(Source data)
════
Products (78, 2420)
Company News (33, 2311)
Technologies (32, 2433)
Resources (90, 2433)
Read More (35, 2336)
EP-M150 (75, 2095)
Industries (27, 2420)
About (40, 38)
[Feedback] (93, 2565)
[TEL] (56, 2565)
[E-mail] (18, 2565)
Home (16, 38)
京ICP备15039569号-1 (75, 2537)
════
[What to produce]
What's needed is a word-for-word restatement of all the entries.

[Result for this exercise]
Products (78, 2420)
Company News (33, 2311)
Technologies (32, 2433)
Resources (90, 2433)
Read More (35, 2336)
EP-M150 (75, 2095)
Industries (27, 2420)
About (40, 38)
[Feedback] (93, 2565)
[TEL] (56, 2565)
[E-mail] (18, 2565)
Home (16, 38)
京ICP备15039569号-1 (75, 2537)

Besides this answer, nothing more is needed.